The bill places a new legal duty on all NHS bodies to have regard to the constitution in all of their decisions and actions. It places a responsibility on patients to register with a GP and to keep their appointments or cancel them within a reasonable time. As GPs, your role will be crucial in helping them to exercise their rights.
But the bill is about far more than the constitution. It sets out how we will pilot direct payments for healthcare. Placing more control of the purse strings in the hands of the individual has proved a powerful driver of change within social care. With GPs providing appropriate advice and guidance, personal health budgets have the potential to improve quality of life for patients across the country.
And improving patients' quality of life will feed directly in to another part of the bill, the introduction of quality accounts.
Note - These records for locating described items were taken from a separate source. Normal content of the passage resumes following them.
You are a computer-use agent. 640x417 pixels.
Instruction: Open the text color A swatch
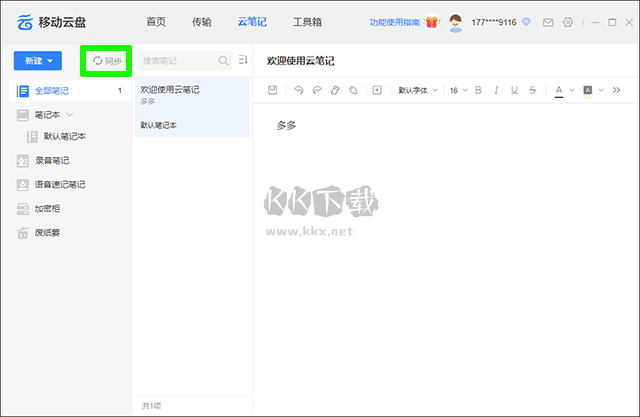tap(559, 90)
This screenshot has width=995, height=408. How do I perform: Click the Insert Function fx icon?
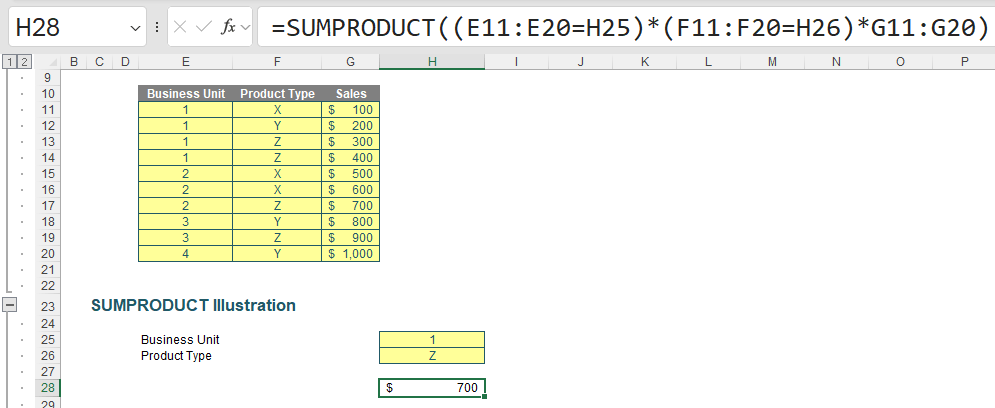[x=227, y=27]
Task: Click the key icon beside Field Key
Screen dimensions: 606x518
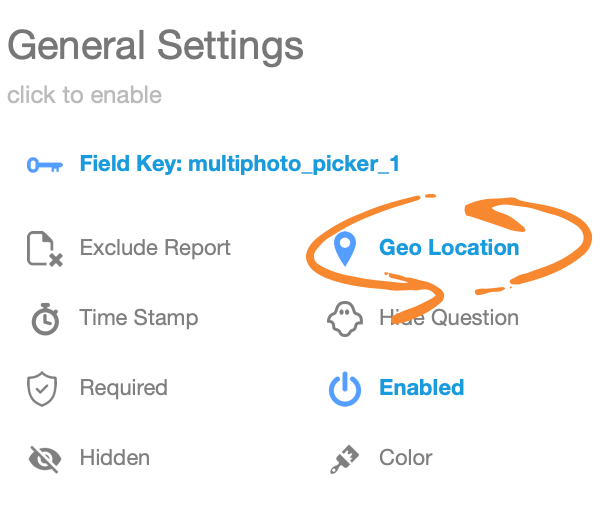Action: click(x=45, y=164)
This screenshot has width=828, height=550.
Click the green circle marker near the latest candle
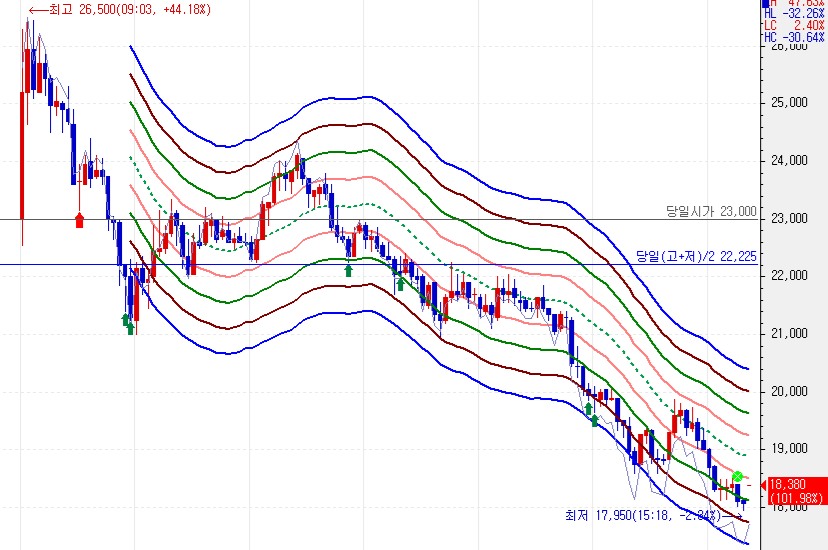pyautogui.click(x=738, y=476)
All providers of NHS care will have to publish these in the same way that many already publish annual financial accounts.
They will include information on all aspects of care, driving up standards and giving patients the information they need to make informed choices.
Quality accounts will paint a clear picture for the public of how a provider is performing. They will help providers to prioritise the use of resources and enable patients to make better, more informed choices. Quality accounts represent a commitment by the provider to improve the quality of care and an invitation to the local community to hold them to account.
According to the recent MORI public attitudes survey, public satisfaction with the NHS is at a record high of 75 per cent, with dissatisfaction at a record low of just 14 per cent. This is incredible and much of this is down to you.
As GPs, you are the natural gateway to the NHS. For millions of people you are the National Health Service. The Health Bill gives you the encouragement, the tools and the support to improve the quality of care you give still further.